- inputs - data that might affect our health
- process - an action we can take to change our outcome
- decision - a question that nudges us to make deliberate choices and
- end result - the consequence of the decision process
What troubled me, however, was the implicit message that simply taking tests, like genetic testing for a fee, or getting a wealth of medical data and then using a decision tree could result in patients choosing the right care for themselves. The internet has allowed individuals to no longer rely on experts to book plane tickets or manage our investments. The author seems to suggest that in healthcare we've reached the time that patients can empower themselves in a similar manner.
[We’re at a moment] when more data than ever lies within ready reach. Whether it’s personal genomics services like 23andMe or screening tests or self-tracking iPhone apps, each of us can draw on a wealth of personalized data sources that turn generic medical advice into customized health equations. And this is always-on data: Instead of checking in on our health episodically — when we visit the doctor or get lab test results — we can now tap into a constant stream of information and opportunity. We can minimize our uncertainty and maximize our control. We can build ever more sophisticated, and useful, decision trees.
If it was really that simple. There are significant nuances between the theoretical and practical, especially when it comes to genetic testing, which in many instances has not yet been proven to be an accurate predictor about one's future health. To understand the nuances take the simple routine cholesterol test. You already know to eat healthy, exercise, and maintain a healthy weight to achieve a lower cholesterol. Your question is whether your total cholesterol of 280 and a HDL (good cholesterol) of 35 is a problem? Do you need to take a cholesterol lowering medication?
The answer depends.
If the patient is a 40 year old man, who smokes, and otherwise healthy with a blood pressure of 120, then his risk of a heart attack is 21 percent over the next decade.
If the patient is the same man, but a non-smoker, his risk now is 5 percent over the same time of ten years.
If he is a non-smoker, but taking medication to maintain his blood pressure at 120, his risk for heart attack becomes slightly higher at 6 percent.

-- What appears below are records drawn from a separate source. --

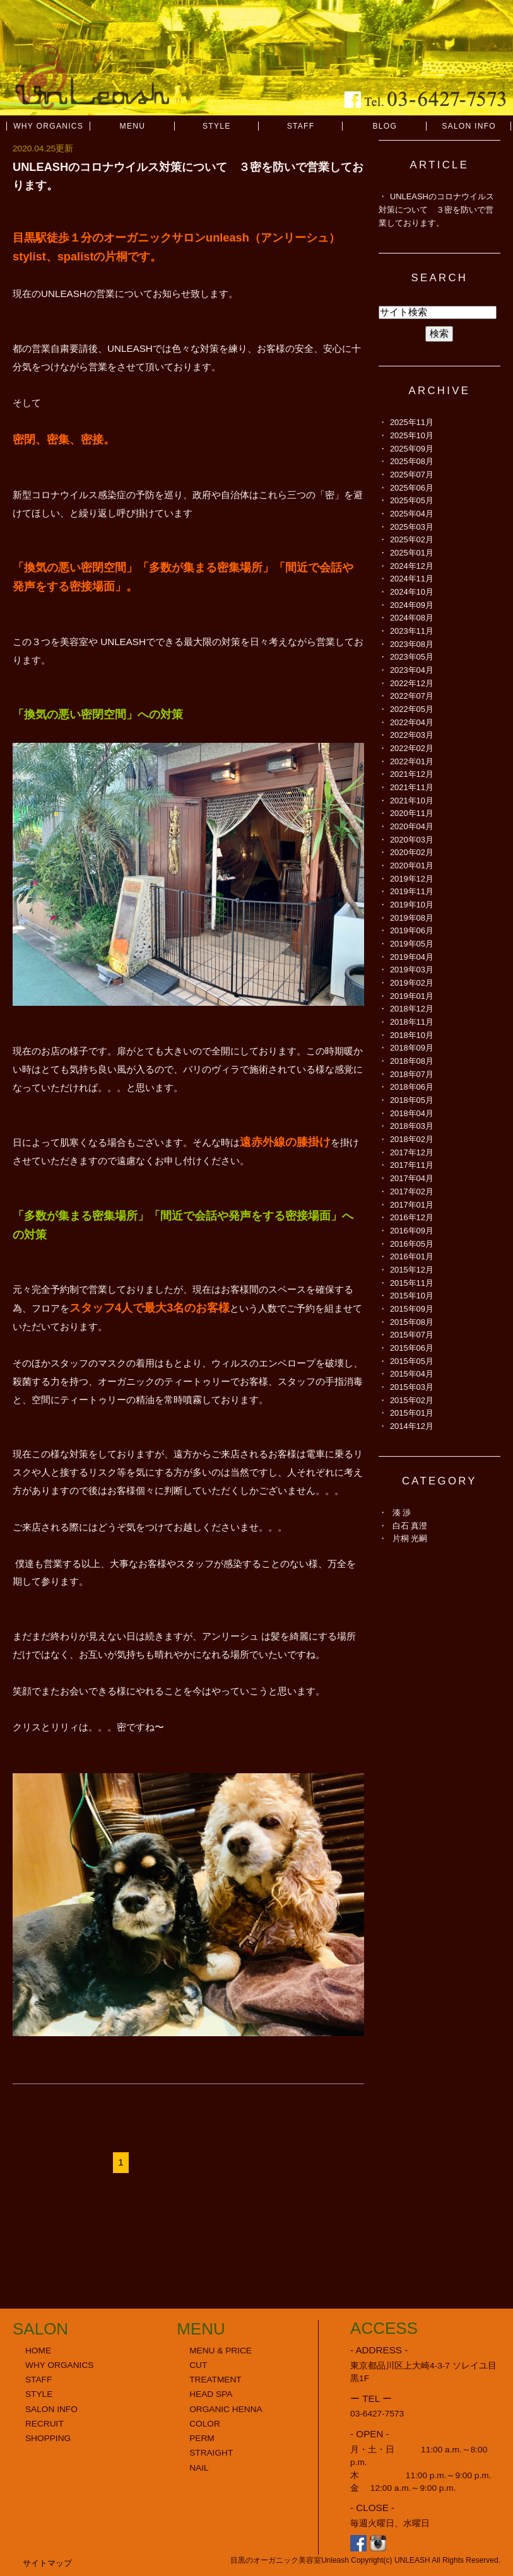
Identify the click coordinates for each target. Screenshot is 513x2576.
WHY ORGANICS (48, 126)
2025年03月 (411, 527)
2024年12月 (411, 566)
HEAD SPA (210, 2394)
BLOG (385, 126)
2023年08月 (411, 644)
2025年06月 (411, 487)
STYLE (217, 126)
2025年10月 (411, 435)
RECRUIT (44, 2423)
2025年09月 (411, 448)
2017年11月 (411, 1165)
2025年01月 (411, 552)
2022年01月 (411, 761)
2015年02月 (411, 1400)
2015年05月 (411, 1361)
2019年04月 (411, 957)
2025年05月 (411, 500)
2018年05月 (411, 1100)
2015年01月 (411, 1413)
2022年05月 (411, 709)
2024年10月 (411, 592)
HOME (38, 2350)
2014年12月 (411, 1426)
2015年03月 (411, 1387)
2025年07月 (411, 474)
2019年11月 (411, 891)
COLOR (204, 2423)
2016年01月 (411, 1256)
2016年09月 (411, 1230)
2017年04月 (411, 1178)
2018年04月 (411, 1113)
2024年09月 (411, 605)
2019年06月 (411, 930)
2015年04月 (411, 1373)
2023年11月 (411, 631)
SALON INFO (469, 126)
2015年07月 (411, 1334)
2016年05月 (411, 1244)
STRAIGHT (211, 2452)
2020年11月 (411, 813)
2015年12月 (411, 1269)
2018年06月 (411, 1087)
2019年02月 (411, 983)
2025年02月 (411, 539)
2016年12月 (411, 1217)
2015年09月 (411, 1309)
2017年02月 (411, 1191)
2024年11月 (411, 578)
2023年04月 (411, 670)
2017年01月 (411, 1204)
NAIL (198, 2468)
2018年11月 (411, 1022)
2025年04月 (411, 513)
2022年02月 (411, 748)
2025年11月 (411, 422)
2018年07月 (411, 1074)
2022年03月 (411, 735)
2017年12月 (411, 1152)
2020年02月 (411, 852)
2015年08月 (411, 1322)
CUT (198, 2365)
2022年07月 (411, 696)
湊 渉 (401, 1512)
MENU (133, 126)
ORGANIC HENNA (225, 2409)
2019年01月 (411, 996)
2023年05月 (411, 656)
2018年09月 (411, 1047)
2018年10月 (411, 1035)
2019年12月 (411, 878)
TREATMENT (215, 2379)
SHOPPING (48, 2438)
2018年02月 (411, 1139)
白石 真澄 (410, 1525)
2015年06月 (411, 1348)
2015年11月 (411, 1283)
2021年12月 (411, 774)
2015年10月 (411, 1295)
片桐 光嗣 (410, 1538)
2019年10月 (411, 904)
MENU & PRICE (220, 2350)
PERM (202, 2438)
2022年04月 (411, 722)
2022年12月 (411, 683)
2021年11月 (411, 787)
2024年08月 (411, 617)
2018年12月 (411, 1008)
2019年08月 (411, 918)
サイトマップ (47, 2563)
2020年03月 (411, 839)
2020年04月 (411, 826)
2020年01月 (411, 865)
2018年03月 (411, 1126)
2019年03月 (411, 969)
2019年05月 (411, 943)
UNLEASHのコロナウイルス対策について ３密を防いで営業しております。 (436, 209)
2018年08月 (411, 1061)
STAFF (301, 126)
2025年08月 (411, 461)
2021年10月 (411, 800)
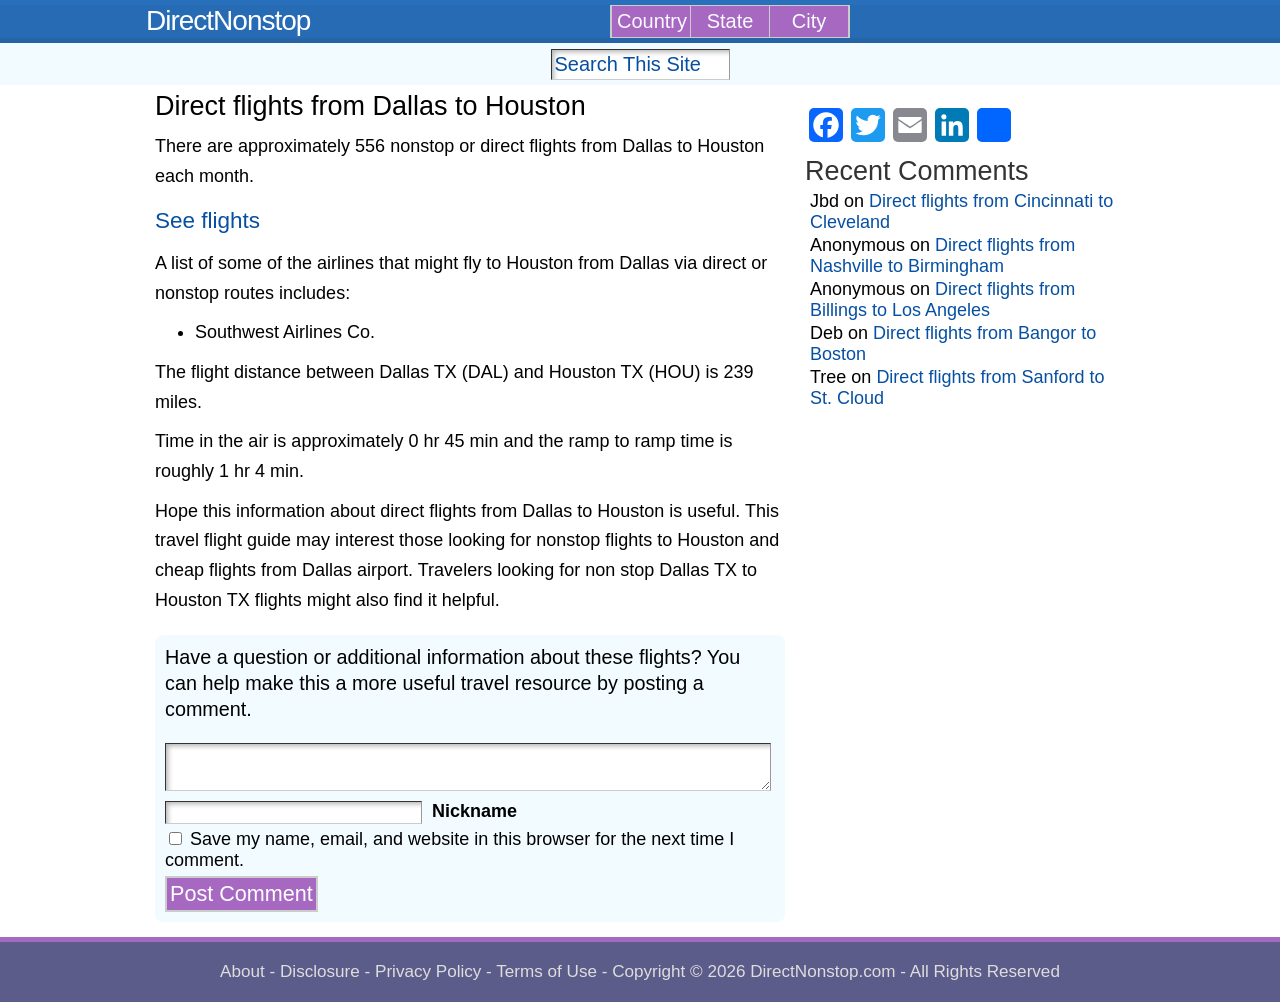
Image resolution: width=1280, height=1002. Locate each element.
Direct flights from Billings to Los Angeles (942, 299)
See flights (207, 220)
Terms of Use (546, 971)
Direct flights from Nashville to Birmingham (942, 255)
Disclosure (320, 971)
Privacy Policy (428, 971)
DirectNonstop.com (822, 971)
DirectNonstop (228, 20)
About (242, 971)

For the first example, the first thing the person should do is to quit smoking. The risk of heart attack drops by 75 percent. If he refuses, then his doctor should recommend starting a cholesterol lowering medication as well as suggesting taking an aspirin daily. In the last two examples, the risk is small enough that diet and exercise alone are adequate. Would a flowsheet have captured this difference in outcome?
While a decision tree and flowchart can be helpful and it is likely doctors are using a similar algorithm in our heads, the issue is who is interpreting the information. A flowchart for a critical health care decision may get the patient an end result. In situations where newer tests and technologies are involved, a review with a doctor who has the experience and expertise, will provide the framework for a candid discussion and a great result.
If this article demonstrated anything then it is that we as doctors have consistently failed to take the medical information available, interpret, translate, and then communicate clearly the risks, benefits, and choices personalized for an individual person. We can and must do better.